Governance for Genetic Engineering to Control Disease Vectors in the Wild

Friday, February 17, 2017: 8:00 AM-9:30 AM
Room 302 (Hynes Convention Center)
Jennifer Kuzma, North Carolina State University, Raleigh, NC
Research is occurring to develop genetically engineered (GE) strains of insects or other animals that are specifically designed to push or “drive” genes into populations in the environment. Some motivations for doing so include reducing populations of pests that carry disease (population suppression) and immunizing beneficial or rare species against disease (population immunization). Gene drives, such as those based on the CRISPR-Cas9 system, have already been shown to work in laboratory-cage experiments with fruit flies and mosquitos, and several research groups are actively working towards deployment of gene drives for population suppression in the environment. These applications will be subject to some form of risk assessment and regulatory review in the United States, although the mechanisms and agencies involved are not entirely clear and will depend on the exact species and genes used.

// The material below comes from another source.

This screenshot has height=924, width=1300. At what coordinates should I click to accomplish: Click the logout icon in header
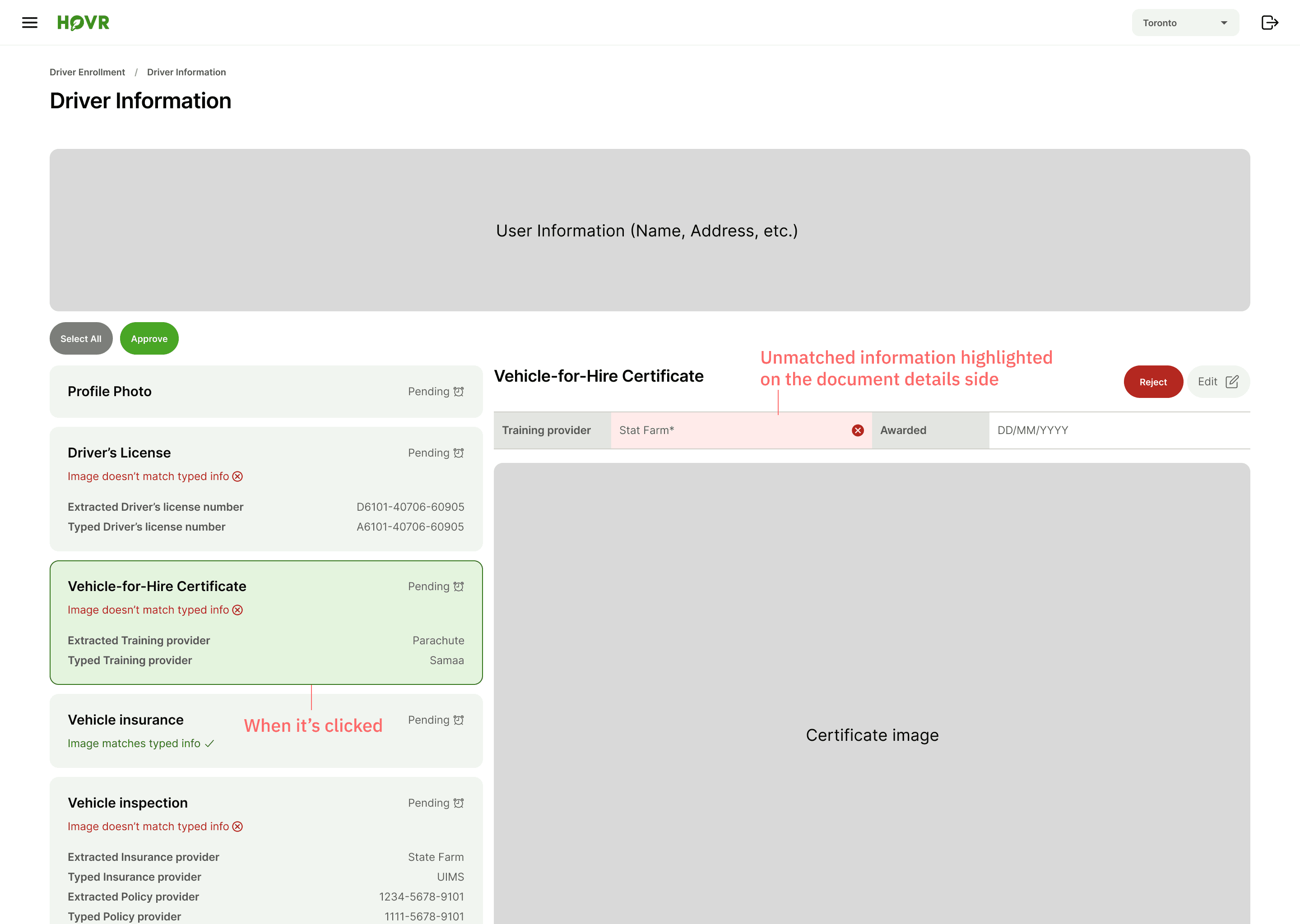pos(1269,23)
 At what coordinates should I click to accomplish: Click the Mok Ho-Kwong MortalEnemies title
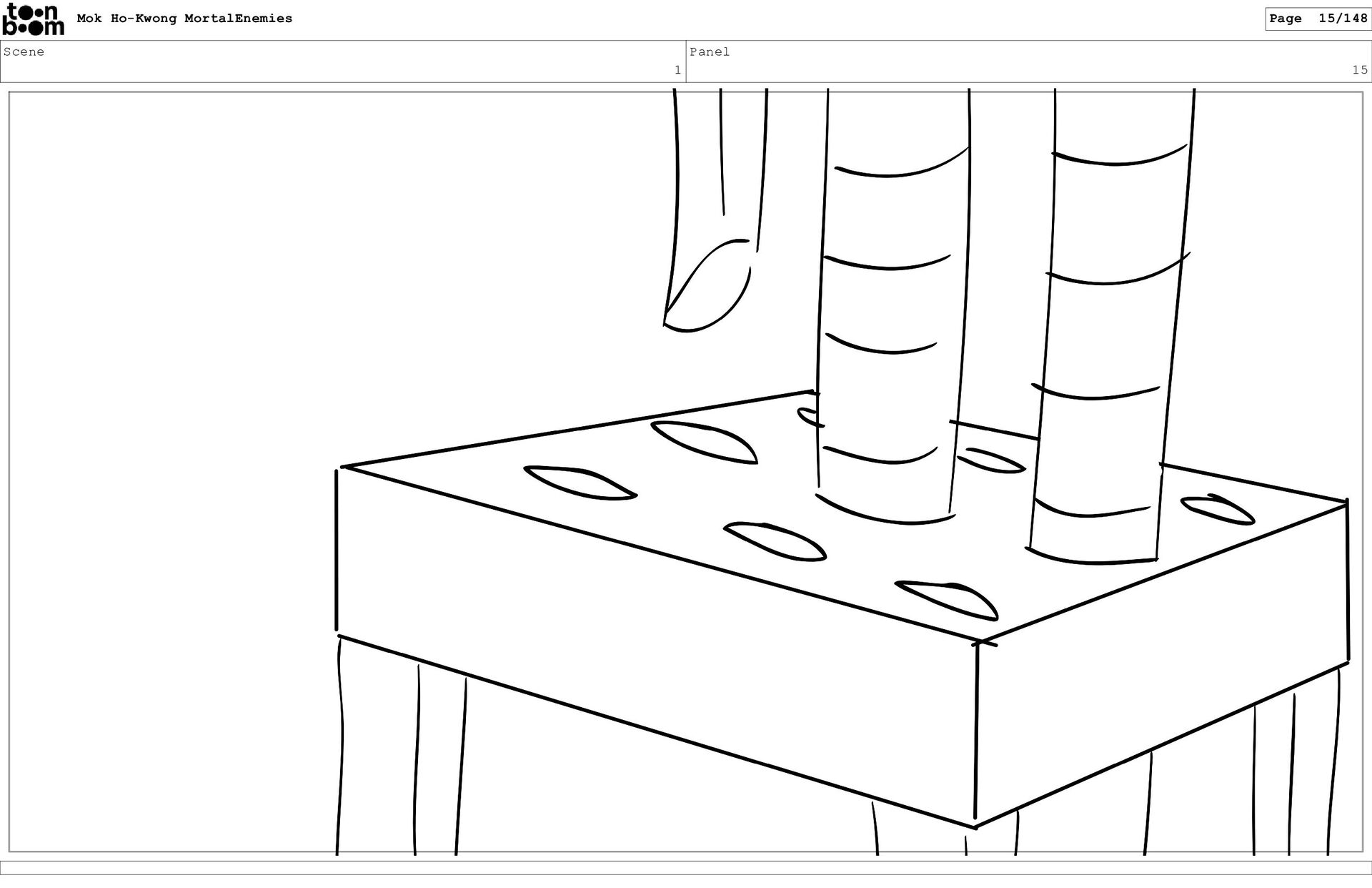(x=184, y=19)
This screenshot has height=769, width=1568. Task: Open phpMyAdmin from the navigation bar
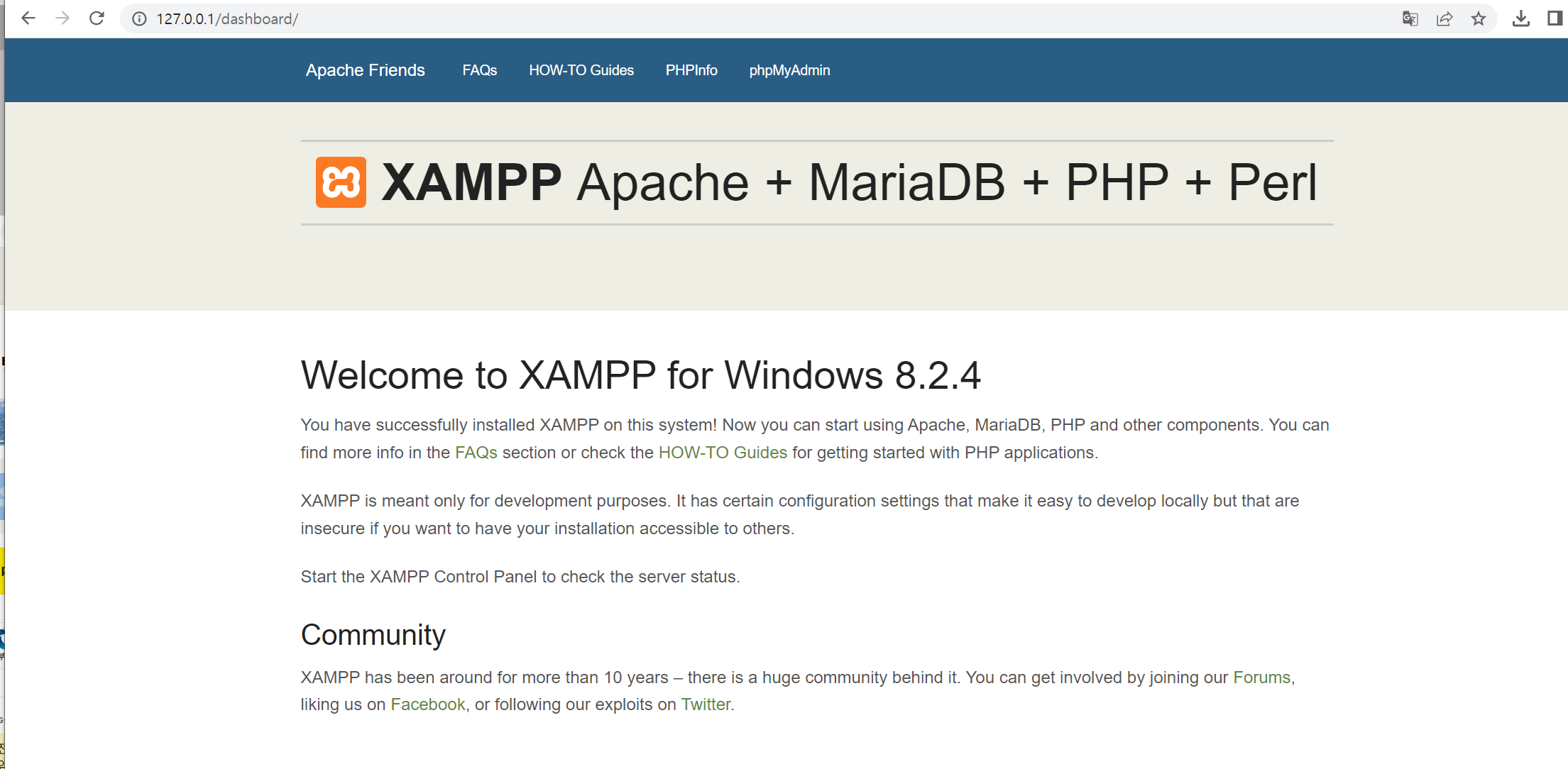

In the United States, regulatory decisions have already been made for GE insects that contain self-killing systems, although they have not technically been based on gene drives. GE mosquitos, diamond back moths, pink bollworms, and Mediterranean fruit flies, all for self-population suppression, have been approved for release. Regulatory assessments for these GE insects can serve as clues for how information, data, and uncertainties are likely to be considered in federal decision-making about gene drives. In this presentation, the U.S. regulatory approach to GE insects is described and risk assessments done under current oversight regimes are examined for their adherence to principles of good risk governance. In particular, the case study of Aedes aegypti engineered for population suppression to reduce human disease is examined. This GE insect was cleared for field trials by FDA in 2016. The environmental assessment done for the FDA regulatory process and the surrounding procedures for risk analysis were found to be deficient according to principles of good risk governance.

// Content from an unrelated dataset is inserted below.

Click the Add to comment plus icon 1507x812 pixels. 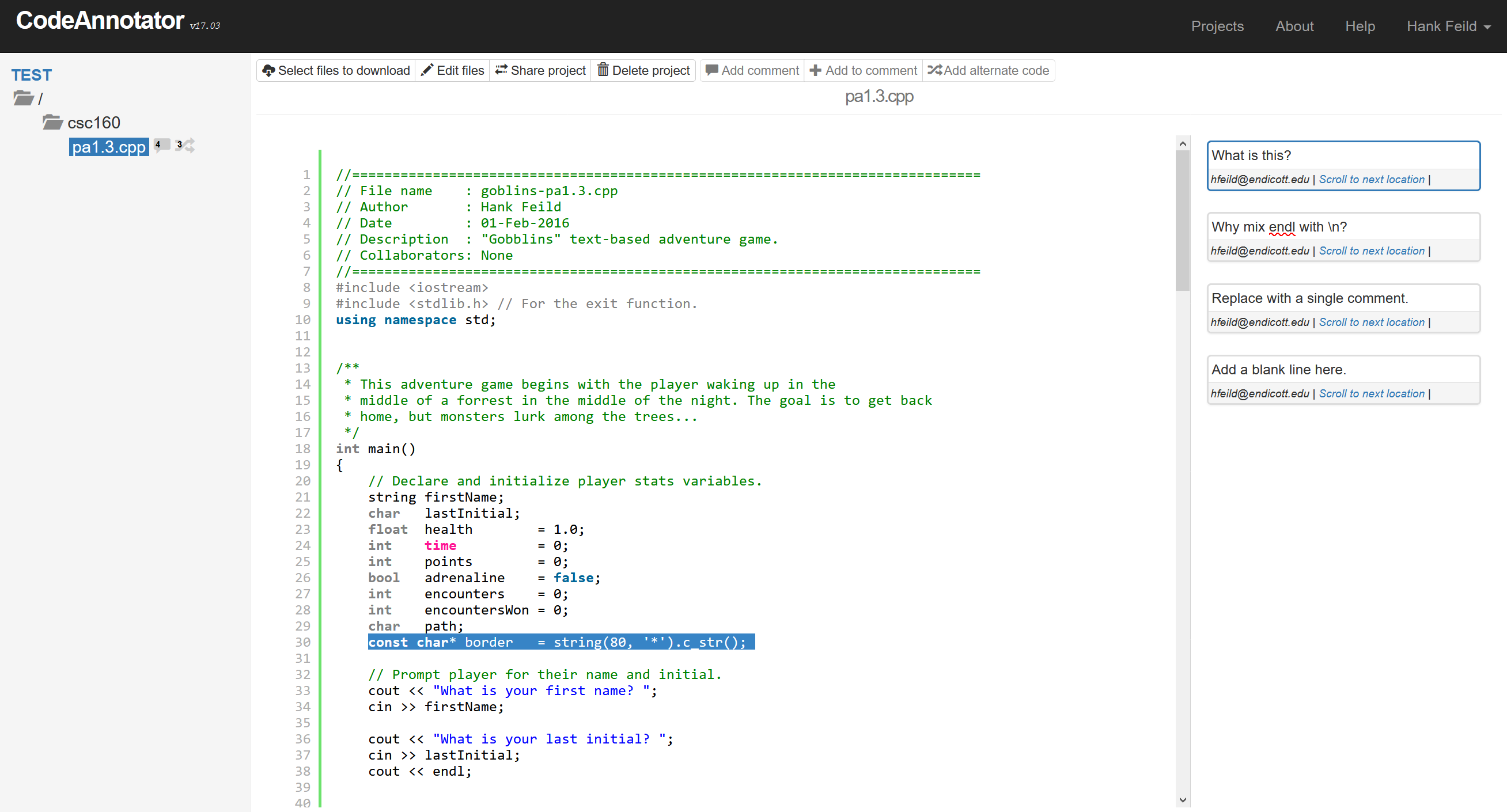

Given the abilities of gene drive systems to permanently alter the composition of wild populations or eradicate them, it is crucial that FDA’s risk assessment process change before gene drive technologies are presented at the agency’s door. Regulatory decision-making should move away from hubris and towards humility, and in particular, adopt an alternative risk assessment paradigm that pays attention to procedural validity, such as the inclusion of diverse experts and stakeholders in the framing and conduct of the analysis and the explicit acknowledgment of the uncertainties in estimating probabilities of adverse events.